* Your objective *
From the entries below, gather each line containing the word "Toggle".

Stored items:
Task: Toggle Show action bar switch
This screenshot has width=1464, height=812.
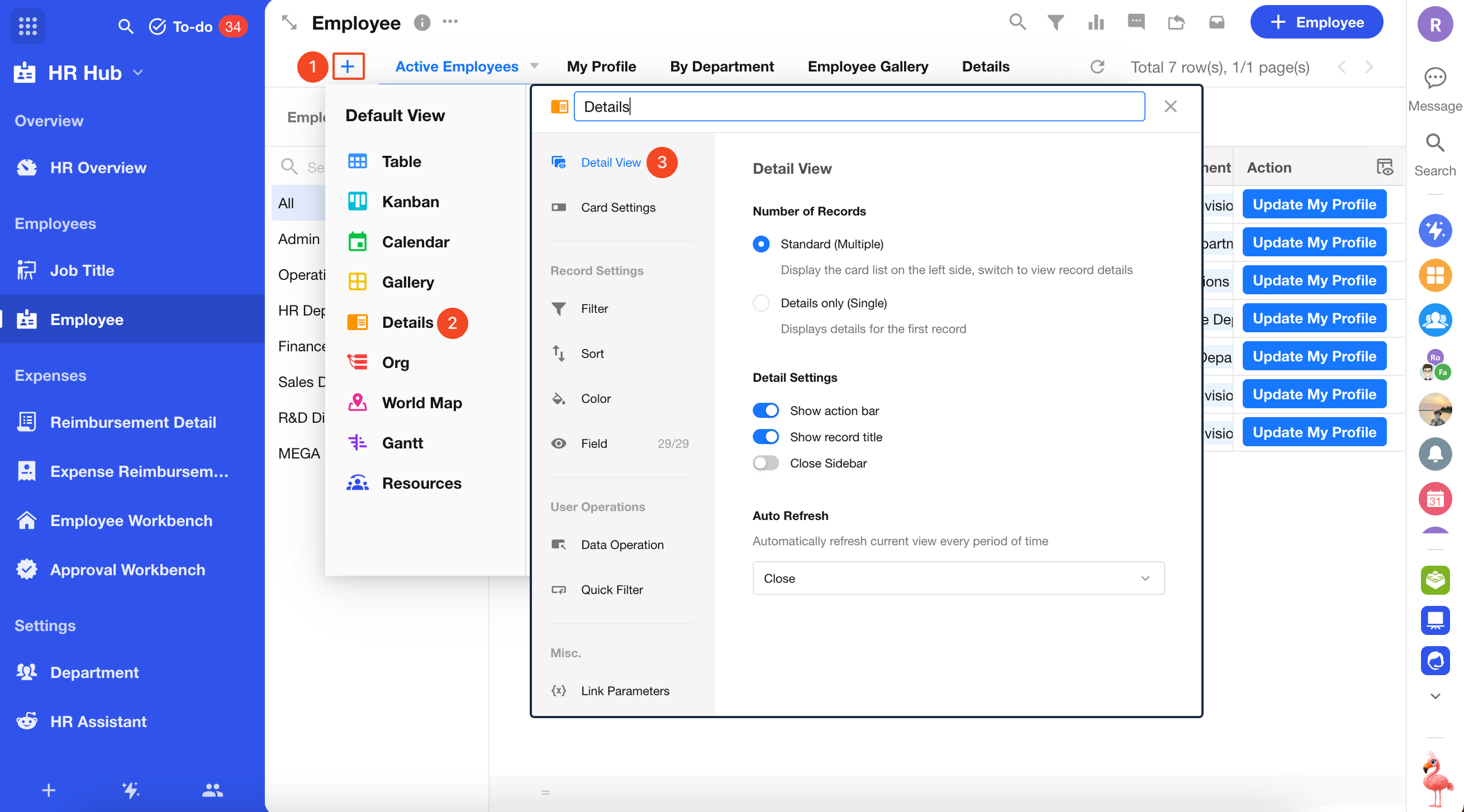Action: click(x=766, y=410)
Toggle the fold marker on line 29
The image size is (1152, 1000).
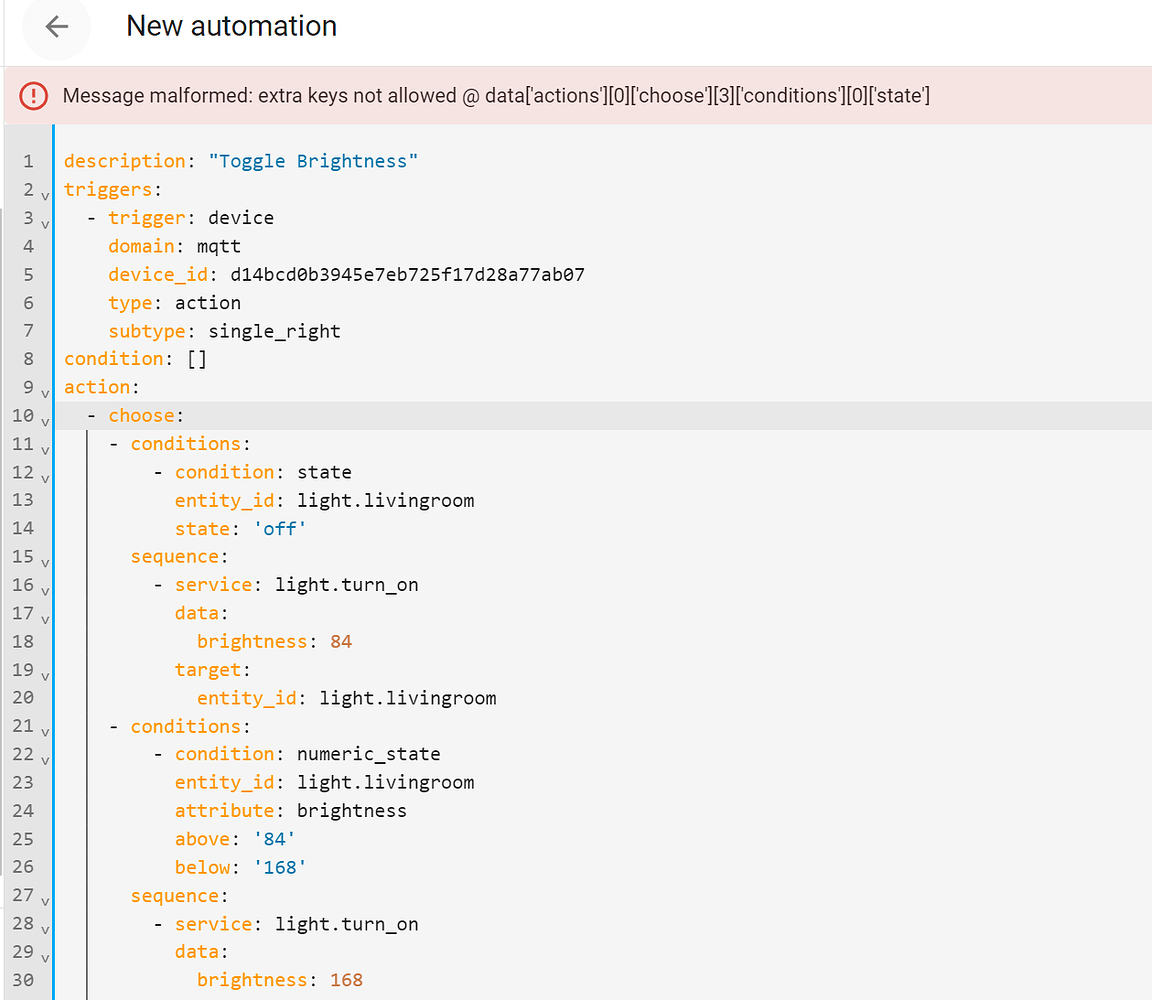pyautogui.click(x=44, y=957)
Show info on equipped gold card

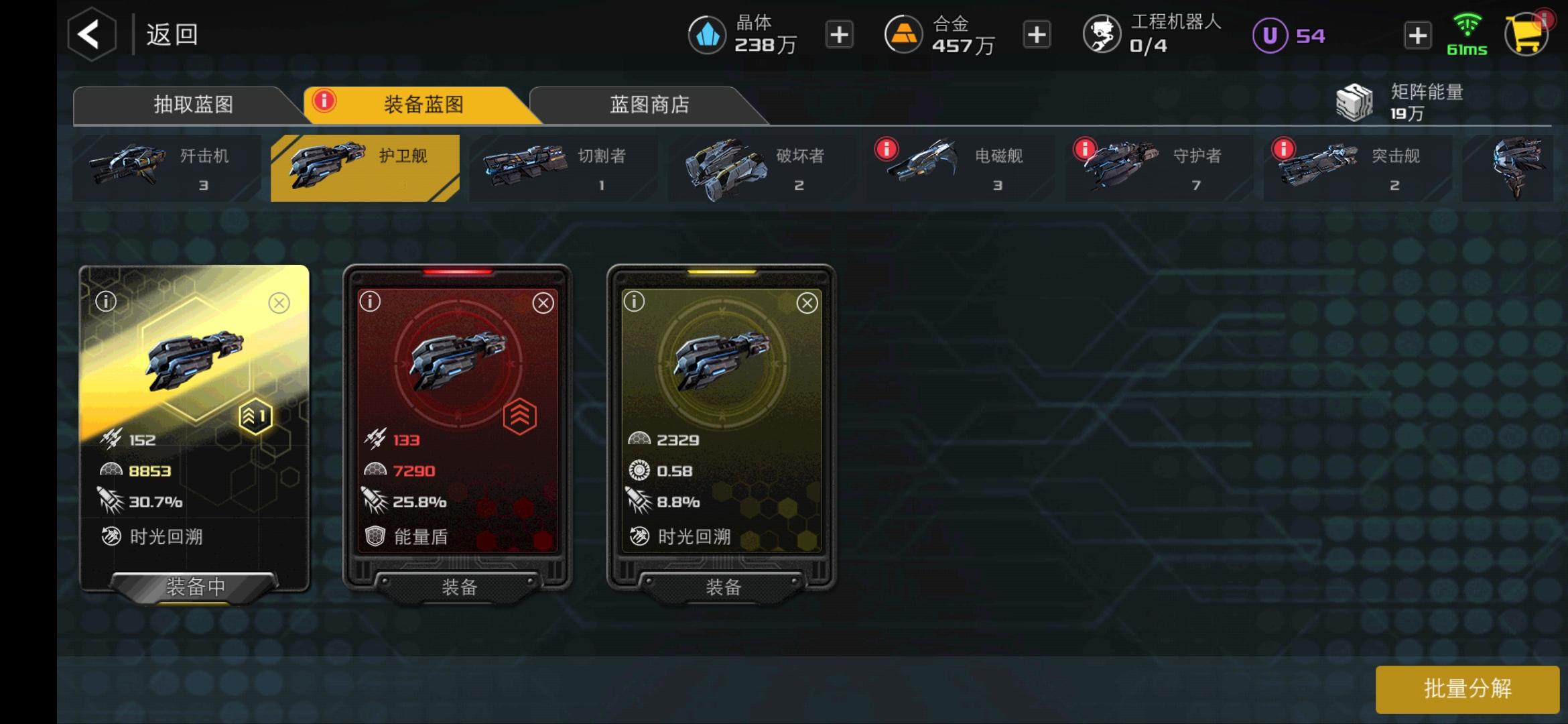pyautogui.click(x=106, y=302)
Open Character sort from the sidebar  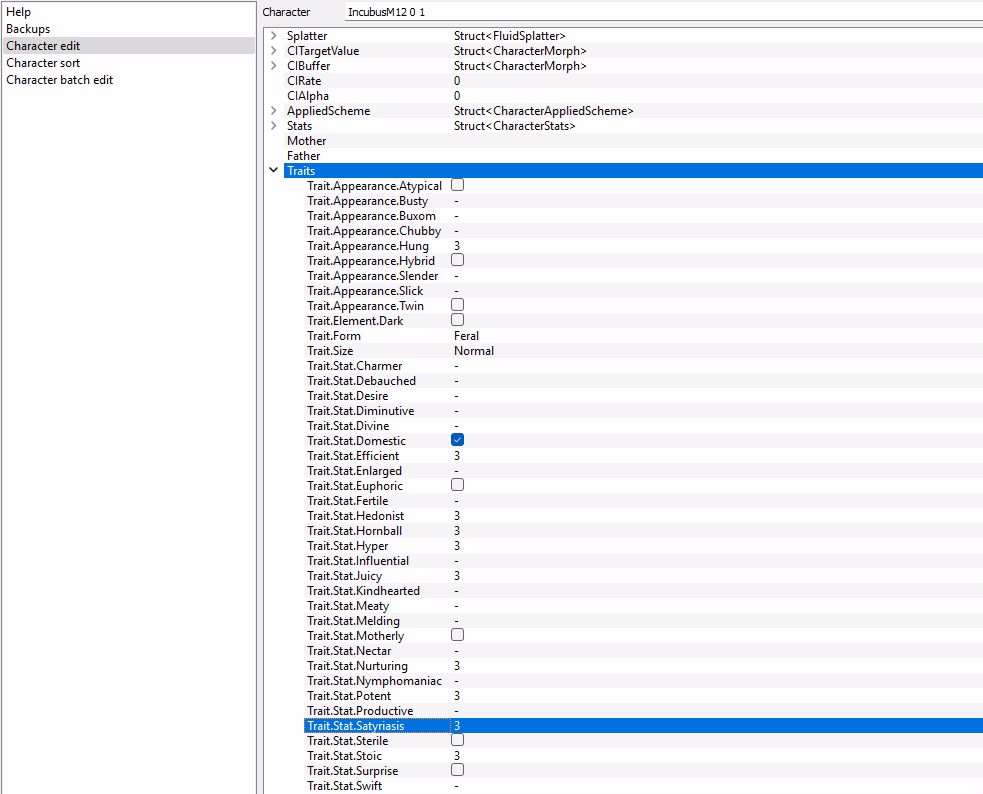pos(43,63)
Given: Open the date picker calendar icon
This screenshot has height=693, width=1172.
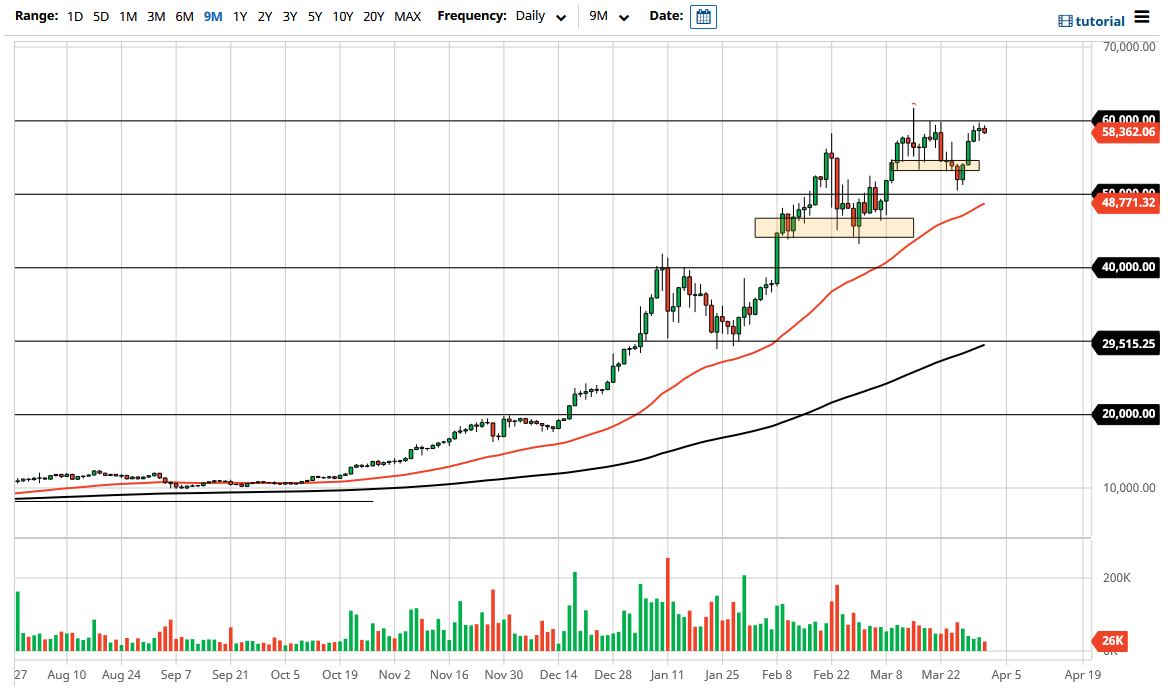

* Solution to the exercise *
Task: Toggle Show action bar switch
Toggle the fold marker on line 29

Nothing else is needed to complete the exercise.